### Problem to work on
Reproduce verbatim the records from the line containing "Task: Switch to Pages tab in Navigation pane" through the end of the records, both included.

═════ Given records

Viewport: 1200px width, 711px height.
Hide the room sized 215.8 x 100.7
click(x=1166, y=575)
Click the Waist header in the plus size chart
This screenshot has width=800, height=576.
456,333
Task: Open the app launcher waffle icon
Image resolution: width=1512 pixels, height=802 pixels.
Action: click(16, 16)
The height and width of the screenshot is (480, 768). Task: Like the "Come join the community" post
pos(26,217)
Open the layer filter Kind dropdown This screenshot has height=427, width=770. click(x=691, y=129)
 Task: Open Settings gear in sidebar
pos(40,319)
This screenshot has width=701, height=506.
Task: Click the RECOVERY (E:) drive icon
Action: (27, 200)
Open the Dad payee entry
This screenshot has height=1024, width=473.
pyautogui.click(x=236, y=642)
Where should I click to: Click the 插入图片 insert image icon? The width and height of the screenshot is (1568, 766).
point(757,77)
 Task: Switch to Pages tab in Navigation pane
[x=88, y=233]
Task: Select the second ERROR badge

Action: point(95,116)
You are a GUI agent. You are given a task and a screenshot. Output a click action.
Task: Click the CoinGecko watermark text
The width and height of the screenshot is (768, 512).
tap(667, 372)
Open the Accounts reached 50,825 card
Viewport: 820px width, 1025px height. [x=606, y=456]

══════════

### Expected answer
 Task: Switch to Pages tab in Navigation pane
[x=88, y=233]
Task: Select the second ERROR badge

Action: point(95,116)
You are a GUI agent. You are given a task and a screenshot. Output a click action.
Task: Click the CoinGecko watermark text
The width and height of the screenshot is (768, 512).
tap(667, 372)
Open the Accounts reached 50,825 card
Viewport: 820px width, 1025px height. [x=606, y=456]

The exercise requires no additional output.